Podía escuchar la discusión que se llevaba a cabo en el patio. «Tienes que compartirlo conmigo» —decía la niña de 4 años.
«No, no tengo por qué hacerlo» —contestó su hermana de 6 años.
«Sí, sí tienes que hacerlo» —gritó la hermana menor. «No, no tengo que hacerlo» —dijo su posesiva hermana.
«¡Mamá dice que sí!» —replicó la hermana menor triunfalmente. Renuentemente, la hermana mayor entregó el disputado juguete. Su hermanita había sacado las armas poderosas. Al acudir a mamá, ganó la batalla. Ambas niñas reconocían la autoridad superior de la mamá.
Como seguidores de Jesucristo, nosotros también operamos bajo una autoridad más alta que la nuestra. Cuando nos encontramos a diario con incontables
decisiones, con fuerzas que nos halan desde todas las direcciones y con presiones para cambiar nuestras normas o creencias, estamos bajo la autoridad de Dios. Eso marca una gran diferencia en cómo vivimos.

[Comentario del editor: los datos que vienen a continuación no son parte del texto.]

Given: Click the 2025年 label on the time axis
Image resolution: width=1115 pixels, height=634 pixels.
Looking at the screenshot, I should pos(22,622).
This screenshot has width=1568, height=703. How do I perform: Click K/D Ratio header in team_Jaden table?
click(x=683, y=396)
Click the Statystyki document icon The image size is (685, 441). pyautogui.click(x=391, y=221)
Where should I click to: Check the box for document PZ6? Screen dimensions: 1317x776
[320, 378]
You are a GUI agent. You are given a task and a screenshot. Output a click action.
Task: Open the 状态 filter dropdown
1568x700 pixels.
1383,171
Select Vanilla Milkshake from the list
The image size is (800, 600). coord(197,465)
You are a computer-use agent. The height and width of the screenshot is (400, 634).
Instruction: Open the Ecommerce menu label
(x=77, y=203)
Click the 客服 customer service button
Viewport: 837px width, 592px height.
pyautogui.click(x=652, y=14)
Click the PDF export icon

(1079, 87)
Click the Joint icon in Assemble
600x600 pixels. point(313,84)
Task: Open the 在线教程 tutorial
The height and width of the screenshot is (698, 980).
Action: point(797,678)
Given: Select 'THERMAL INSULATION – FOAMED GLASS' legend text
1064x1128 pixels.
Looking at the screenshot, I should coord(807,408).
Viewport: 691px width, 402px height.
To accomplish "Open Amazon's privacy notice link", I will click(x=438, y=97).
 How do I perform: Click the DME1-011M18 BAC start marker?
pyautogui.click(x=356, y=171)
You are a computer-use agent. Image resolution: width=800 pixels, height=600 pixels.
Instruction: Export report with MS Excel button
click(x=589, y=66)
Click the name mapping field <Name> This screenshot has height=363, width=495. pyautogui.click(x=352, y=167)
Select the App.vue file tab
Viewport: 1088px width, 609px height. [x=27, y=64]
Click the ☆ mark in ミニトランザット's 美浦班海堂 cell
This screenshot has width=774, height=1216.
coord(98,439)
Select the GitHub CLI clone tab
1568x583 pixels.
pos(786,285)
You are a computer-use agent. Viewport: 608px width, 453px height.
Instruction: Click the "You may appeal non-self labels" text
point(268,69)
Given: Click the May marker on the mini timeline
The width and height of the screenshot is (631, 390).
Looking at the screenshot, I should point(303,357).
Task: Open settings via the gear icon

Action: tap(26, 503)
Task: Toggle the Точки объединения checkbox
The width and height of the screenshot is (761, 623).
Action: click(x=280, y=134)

Jesús enseñó y vivió con una autoridad a la que sus contemporáneos no estaban acostumbrados. Con la mirada diáfana y una voz de mando que proclamaba la verdad de Dios, hizo huir a los demonios y calmó los bravos mares. Su autoridad venía del Padre, a quien siguió en todo aspecto de su vida.
Nosotros vivimos bajo esa misma autoridad. En las encrucijadas de la vida, Dios
nos guía. En momentos de indecisión provee una clara dirección. Cuando se trata del bien y del mal, Él nos guía con la autoridad de su Palabra y de su Espíritu.
La autoridad de Dios puede ser de mucha ayuda para nosotros. Cuando algún
compañero de clases o algún enamorado trate de convencernos de hacer algo que sabemos está mal, podemos apelar a una autoridad superior. Podemos responder diciendo: «Puesto que soy un creyente en Jesucristo, yo no hago esas cosas.»
Es una estrategia contra la presión de grupo que siempre da resultado. —DE
R E F L E X I Ó N
■ ¿Estoy dispuesto a colocarme bajo la autoridad de Dios en todo aspecto de mi
vida?
■ ¿Me encuentro en alguna situación ahora mismo en la que necesite la ayuda
de la autoridad de Dios? ¿Voy a usarla?